Brenda lo pensó un instante.
—¿Qué tal a tu casa?
—¡A mi casa! ¿Y dónde lo metemos?
—¿Qué te parece debajo de tu cama?
—Brenda, ¿de verdad crees que voy a dormir con un esqueleto debajo de la cama? Además, constantemente viene gente para ver el piso, además de que Lupe limpia debajo de mi cama cada semana.
—Oh, ya lo sé. Podemos meterlo en un guardamuebles. Robbie y yo tenemos uno muy pequeño en Vestavia Mini-Storage y ella nunca va por allí. Son pertenencias mías más que nada.
—¿Estás segura de que nunca va por allí?
—Sí, estoy segura.
—Vale, supongamos que vendemos la casa. ¿Y luego qué? ¿Cómo vamos a explicar que el… el hombre ha llegado hasta Vestavia Mini-Storage? ¿Caminando?
—No. Ahora contratamos a alguien para que se lleve los baúles, y después, una vez vendida la casa, volvemos a traerlos y decimos que acabamos de abrirlos y nos lo hemos encontrado.
—Sí, pero ¿por qué nos llevamos los baúles a un guardamuebles, para empezar?
—Muy sencillo. Estamos limpiando la mansión para enseñarla. A nadie le extrañará.
—Supongo que no —dijo Maggie. Empezaba a convencerse. No era la primera vez que almacenaba cosas de una casa que tenía que enseñar—. Pero antes de decidir nada, tengo que hacer una llamada.
Brenda le pasó el teléfono y ella marcó y cerró los ojos mientras esperaba.
—Hola, señora Dalton, soy Maggie Fortenberry.

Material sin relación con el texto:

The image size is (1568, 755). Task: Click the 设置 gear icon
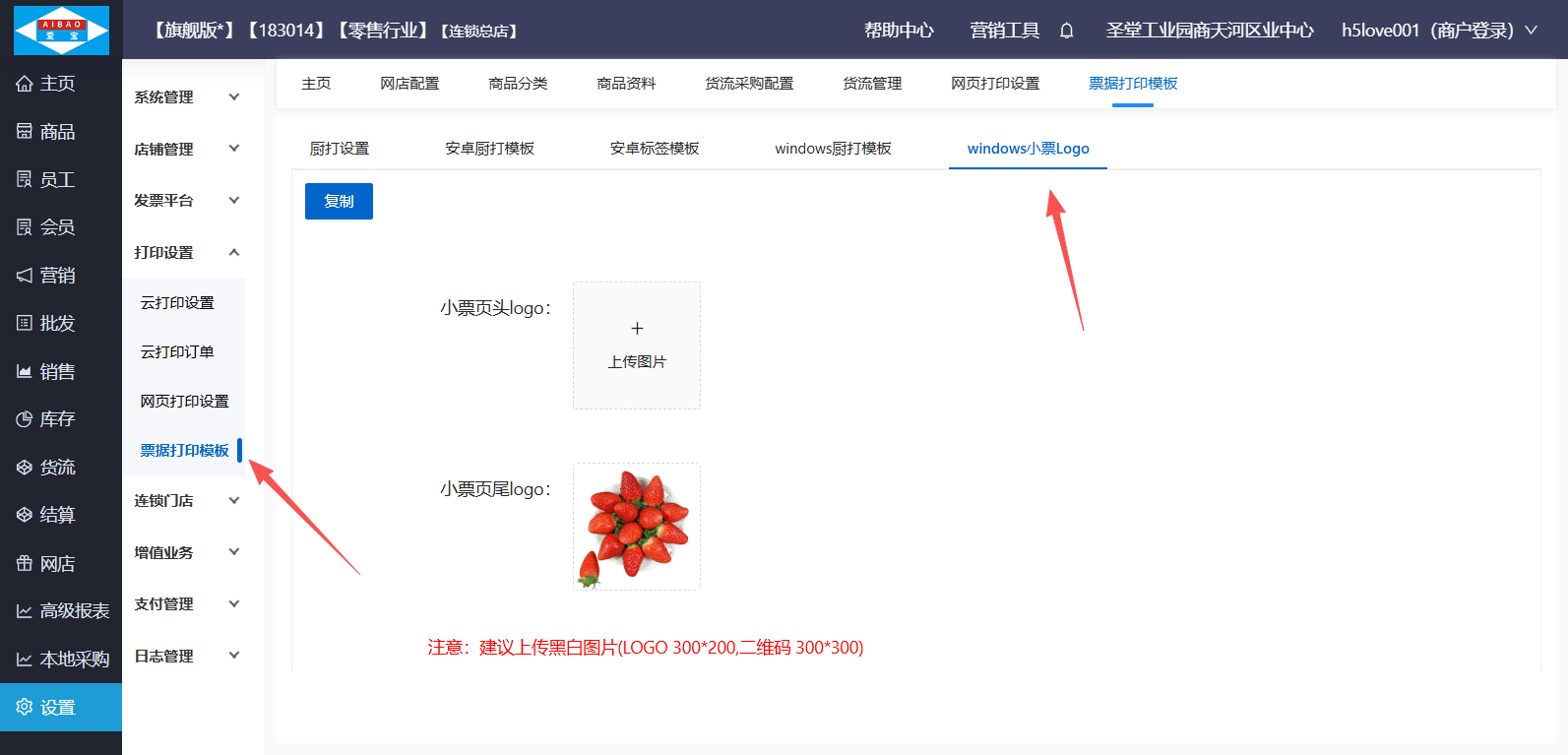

Siento molestarla, pero mi compañera Brenda y yo estamos en su casa y parece ser que no tenemos todas las llaves… Estaba preguntándome… ¿tendrá usted la llave del desván?
—¿Del desván? —repitió la señora Dalton.
—Sí, señora, en el último piso. Al final del pequeño tramo de escaleras.
Hubo un largo silencio.
—¡Ah! Ya caigo. No, lo siento, no tengo llave. Nunca nos dejaban subir ahí. Mamá decía que esa escalera estaba prohibida y, por aquel entonces, lo que mi madre decía iba a misa.
—Ah… Bueno, ¿y sabe usted quién podría tener la llave?
—No.
—Ya veo. Entonces, ¿no sabe qué hay ahí arriba?
—No, lo siento, querida, no tengo la menor idea. Como he dicho, cuando éramos niños, lo que decía mi madre iba a misa. No era como ahora. En aquella época, si mamá decía: «Cómete las verduras», te comías las verduras.
—Bueno, no hay problema. Gracias de todos modos.
Al colgar, Maggie se sentía un poco mejor. La última residente viva de la casa no tenía la menor idea de que hubiera un cadáver en el desván. Ésa era la buena noticia. La mala era que si iban a trasladar el esqueleto, tenían que hacerlo aquella misma noche. Con la emoción del momento, había llamado al inspector de edificios y había concertado una visita para primera hora del día siguiente, y ahora que Brenda había forzado la puerta, seguro que entraba a echar un vistazo. Era una de esas ocasiones en las que tenía que tomar una decisión, y rezar para que fuese la correcta.